There has been some movement toward adding stable value to 401(k) plans in the past few years, especially among sponsors of smaller plans, according to the MetLife 2015 Stable Value Study.
Today, among defined contribution (DC) plan sponsors who offer stable value, 88% report that they have been offering stable value for more than two years, while 12% have recently added stable value to their DC plan lineups. Those offering 401(k) plans were more likely to have added stable value in the past two years than plan sponsors offering 403(b) plans (14% vs. 4%). Of the 12% who added stable value in the past two years, 43% have less than $10 million in total plan assets.
Among those plan sponsors who offer stable value, very few (3%) are intending to make any changes to their stable value offering.
When deciding which stable value solution to select, nearly all plan sponsors (96%) identify the creditworthiness of the stable value contract issuer as highly important, including 57% who say it is extremely important.

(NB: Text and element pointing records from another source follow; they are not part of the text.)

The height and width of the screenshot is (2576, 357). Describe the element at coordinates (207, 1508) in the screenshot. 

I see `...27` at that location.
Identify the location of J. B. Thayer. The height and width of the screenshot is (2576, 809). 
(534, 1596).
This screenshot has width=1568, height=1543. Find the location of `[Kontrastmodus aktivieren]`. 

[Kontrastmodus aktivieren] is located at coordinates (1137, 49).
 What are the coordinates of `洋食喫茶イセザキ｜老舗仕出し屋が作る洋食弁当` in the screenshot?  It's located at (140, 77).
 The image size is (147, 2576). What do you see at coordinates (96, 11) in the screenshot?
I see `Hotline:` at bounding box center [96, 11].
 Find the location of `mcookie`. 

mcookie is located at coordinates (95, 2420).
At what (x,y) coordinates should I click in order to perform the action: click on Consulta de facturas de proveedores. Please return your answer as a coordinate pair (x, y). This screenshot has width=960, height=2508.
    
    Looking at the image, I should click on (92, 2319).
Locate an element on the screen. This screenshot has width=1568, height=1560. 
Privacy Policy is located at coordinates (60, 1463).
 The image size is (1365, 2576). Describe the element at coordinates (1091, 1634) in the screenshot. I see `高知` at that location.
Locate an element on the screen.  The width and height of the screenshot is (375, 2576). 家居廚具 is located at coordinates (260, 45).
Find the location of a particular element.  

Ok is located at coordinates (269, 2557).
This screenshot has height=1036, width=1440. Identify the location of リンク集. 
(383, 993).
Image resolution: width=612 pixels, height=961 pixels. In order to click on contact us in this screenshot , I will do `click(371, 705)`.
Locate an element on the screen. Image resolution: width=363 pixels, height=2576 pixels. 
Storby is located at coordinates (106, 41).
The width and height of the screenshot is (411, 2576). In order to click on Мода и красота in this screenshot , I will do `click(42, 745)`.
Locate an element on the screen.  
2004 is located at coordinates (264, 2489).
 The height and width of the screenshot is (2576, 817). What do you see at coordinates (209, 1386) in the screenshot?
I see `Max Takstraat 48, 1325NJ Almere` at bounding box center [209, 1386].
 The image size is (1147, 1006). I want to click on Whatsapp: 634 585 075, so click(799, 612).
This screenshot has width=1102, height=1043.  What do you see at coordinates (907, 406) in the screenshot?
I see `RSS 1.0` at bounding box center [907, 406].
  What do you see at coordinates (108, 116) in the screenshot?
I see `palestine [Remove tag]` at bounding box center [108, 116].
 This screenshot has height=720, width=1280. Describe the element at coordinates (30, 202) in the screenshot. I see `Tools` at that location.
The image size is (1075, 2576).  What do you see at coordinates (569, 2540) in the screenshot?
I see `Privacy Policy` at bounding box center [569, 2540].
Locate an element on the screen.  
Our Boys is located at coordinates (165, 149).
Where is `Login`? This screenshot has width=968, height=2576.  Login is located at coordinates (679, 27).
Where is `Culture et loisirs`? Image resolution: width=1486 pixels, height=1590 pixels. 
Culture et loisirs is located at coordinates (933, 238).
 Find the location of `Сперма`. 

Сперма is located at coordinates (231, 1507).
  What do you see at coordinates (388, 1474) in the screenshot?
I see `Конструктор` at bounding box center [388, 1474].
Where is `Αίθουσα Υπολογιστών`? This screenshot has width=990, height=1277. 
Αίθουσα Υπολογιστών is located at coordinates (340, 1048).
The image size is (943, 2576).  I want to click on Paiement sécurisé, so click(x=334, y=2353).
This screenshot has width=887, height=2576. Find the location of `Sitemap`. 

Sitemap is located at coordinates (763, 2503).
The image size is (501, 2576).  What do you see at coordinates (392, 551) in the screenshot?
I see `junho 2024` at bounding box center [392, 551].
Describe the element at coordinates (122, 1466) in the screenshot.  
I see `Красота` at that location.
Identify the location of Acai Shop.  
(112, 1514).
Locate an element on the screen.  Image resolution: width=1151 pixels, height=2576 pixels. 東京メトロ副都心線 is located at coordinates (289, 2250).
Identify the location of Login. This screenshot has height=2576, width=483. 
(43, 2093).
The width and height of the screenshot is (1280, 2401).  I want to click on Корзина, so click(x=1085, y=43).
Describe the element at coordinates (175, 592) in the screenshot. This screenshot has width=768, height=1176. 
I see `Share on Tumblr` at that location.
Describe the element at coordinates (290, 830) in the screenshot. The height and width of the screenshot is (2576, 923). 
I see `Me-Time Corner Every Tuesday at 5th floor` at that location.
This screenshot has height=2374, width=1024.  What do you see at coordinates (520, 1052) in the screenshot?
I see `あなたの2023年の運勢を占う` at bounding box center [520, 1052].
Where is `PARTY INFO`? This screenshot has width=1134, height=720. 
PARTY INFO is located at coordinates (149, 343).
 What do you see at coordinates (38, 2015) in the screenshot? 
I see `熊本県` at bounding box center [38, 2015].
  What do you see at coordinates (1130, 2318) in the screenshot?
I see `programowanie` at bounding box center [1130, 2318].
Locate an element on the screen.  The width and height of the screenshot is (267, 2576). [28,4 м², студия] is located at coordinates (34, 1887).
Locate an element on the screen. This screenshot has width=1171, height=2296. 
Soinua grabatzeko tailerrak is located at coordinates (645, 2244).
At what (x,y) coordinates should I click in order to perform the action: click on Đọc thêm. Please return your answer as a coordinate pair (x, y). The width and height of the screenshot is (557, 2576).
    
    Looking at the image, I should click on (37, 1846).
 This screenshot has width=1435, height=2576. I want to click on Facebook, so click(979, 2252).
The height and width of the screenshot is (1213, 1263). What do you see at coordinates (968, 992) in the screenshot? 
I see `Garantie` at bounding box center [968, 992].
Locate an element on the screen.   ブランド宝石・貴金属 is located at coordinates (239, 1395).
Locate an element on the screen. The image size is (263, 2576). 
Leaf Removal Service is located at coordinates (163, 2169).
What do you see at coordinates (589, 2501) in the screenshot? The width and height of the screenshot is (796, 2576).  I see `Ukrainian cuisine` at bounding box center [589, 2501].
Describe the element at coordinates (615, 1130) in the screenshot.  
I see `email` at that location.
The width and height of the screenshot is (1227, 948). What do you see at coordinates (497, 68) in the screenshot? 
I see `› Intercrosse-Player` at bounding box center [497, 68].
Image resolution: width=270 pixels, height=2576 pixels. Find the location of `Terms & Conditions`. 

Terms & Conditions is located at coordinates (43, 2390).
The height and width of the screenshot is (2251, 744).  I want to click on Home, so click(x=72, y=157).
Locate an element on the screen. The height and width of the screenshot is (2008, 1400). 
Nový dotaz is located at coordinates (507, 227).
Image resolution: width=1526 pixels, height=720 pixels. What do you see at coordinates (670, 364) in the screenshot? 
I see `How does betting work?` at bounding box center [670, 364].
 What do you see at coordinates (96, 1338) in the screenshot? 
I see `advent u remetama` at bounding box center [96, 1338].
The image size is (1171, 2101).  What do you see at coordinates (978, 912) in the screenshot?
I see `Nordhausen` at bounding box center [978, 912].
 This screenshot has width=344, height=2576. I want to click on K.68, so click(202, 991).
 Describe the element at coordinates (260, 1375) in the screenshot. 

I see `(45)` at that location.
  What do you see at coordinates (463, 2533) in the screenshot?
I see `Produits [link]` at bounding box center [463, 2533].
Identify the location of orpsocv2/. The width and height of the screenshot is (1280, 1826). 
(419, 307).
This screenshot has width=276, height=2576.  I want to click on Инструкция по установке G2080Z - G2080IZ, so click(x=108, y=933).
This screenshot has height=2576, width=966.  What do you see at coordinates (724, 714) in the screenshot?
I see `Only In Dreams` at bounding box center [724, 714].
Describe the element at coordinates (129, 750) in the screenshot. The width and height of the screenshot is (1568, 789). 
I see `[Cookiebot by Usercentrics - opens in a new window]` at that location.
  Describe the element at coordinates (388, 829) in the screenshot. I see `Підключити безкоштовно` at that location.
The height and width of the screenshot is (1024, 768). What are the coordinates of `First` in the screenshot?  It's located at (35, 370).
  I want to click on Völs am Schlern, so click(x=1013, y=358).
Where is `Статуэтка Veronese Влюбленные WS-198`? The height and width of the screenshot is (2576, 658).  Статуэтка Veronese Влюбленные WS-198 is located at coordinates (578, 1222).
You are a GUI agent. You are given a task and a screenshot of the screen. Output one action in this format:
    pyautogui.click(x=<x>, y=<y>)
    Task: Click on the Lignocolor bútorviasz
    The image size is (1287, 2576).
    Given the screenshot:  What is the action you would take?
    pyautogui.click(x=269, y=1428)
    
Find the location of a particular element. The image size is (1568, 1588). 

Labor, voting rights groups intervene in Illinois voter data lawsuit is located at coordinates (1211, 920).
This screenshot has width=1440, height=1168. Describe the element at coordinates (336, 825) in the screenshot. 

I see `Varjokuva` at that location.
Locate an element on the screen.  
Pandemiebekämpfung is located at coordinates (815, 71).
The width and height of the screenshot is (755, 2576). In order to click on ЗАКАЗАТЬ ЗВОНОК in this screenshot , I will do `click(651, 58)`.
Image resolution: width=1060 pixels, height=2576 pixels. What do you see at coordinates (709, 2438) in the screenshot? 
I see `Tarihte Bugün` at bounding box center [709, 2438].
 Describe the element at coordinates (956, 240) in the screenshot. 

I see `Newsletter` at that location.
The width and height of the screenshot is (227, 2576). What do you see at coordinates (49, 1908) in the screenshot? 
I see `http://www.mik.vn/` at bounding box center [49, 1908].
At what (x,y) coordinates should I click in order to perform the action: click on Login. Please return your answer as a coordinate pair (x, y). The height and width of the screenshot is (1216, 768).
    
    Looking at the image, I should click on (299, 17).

When plan sponsors who rated more than one of the considerations as extremely important were asked, in a follow-up question, to identify the most important factor, creditworthiness was selected by a clear majority (62%). However, there is a disconnect between this plan sponsor ranking and the financial strength ratings of stable value contract issuers.
Next in importance for plan sponsors when selecting a stable value solution are fee levels (93% rate this extremely or very important); among plans with more than 100 participants, this rises to 95%, up from 87% in 2013. The rate that is credited to the plan participants is also important to most plan sponsors (91%), while three-quarters of plan sponsors (76%) think the investment management choices available are highly important.
Of the five considerations tested, plan sponsors assign the lowest priority to the type of stable value fund offered (e.g. pooled vs. not pooled), with only half (51%) saying this is important, and only one in ten (11%) saying that it is an extremely important consideration when deciding on a stable value product.COMING UP: Stable value fund use in target-date funds
Of five types of plan-related information, plan sponsors are most likely to say they monitor the performance of asset managers quarterly or more often (47%). The frequency of monitoring other types of information quarterly or more often includes an equal percentage (41%) of plan sponsors who monitor the credited rate and the portfolio holdings; 39% monitor the market-to-book-value ratio; and, 32% monitor the credit ratings of wrap providers with this level of frequency.
Close to one in four plan sponsors (23%) report they would be inclined to use stable value as the default investment in their plans if it were approved as a QDIA, most often stating that stable value is a good option for employees or that employees are comfortable with it (26%); this rises to 38% among those that offer stable value and money market. For the plans with 100 or more participants, the share reporting this reason is higher than in 2013 (27% vs. 7%), and while not a statistically significant difference, it suggests a greater comfort level with stable value among participants.
In the study, 73% of plan sponsors with auto-enrollment in their DC plans use target-date funds as their default investment. About one-quarter of plan sponsors (24%) offer a custom target-date fund for their plan, while another 11% are currently considering offering a custom target-date fund.
The study found 51% of those who have a custom target-date fund in place include stable value in that offering. Among those considering adding a custom target-date fund, two-thirds (65%) are likely to include stable value as an allocation in that option. Half of stable value fund providers (50%) offer their plan sponsor-clients a custom-date fund, with 60% saying it typically includes stable value. One-third of advisers (33%) say they sometimes recommend that their plan sponsor clients include a custom target-date fund in their investment menus; when they do, 80% recommend including a stable value allocation in their custom target date funds.MetLife engaged Greenwald & Associates and Asset International, Inc., publishers of PLANSPONSOR and PLANADVISER magazines, to conduct three separate studies—an online survey of 205 plan sponsors conducted in June 2015, as well as in-depth phone interviews with 20 stable value fund providers and nine advisers during July 14 to August 28. A report of study findings is available at www.metlife.com/stablevaluestudy2015.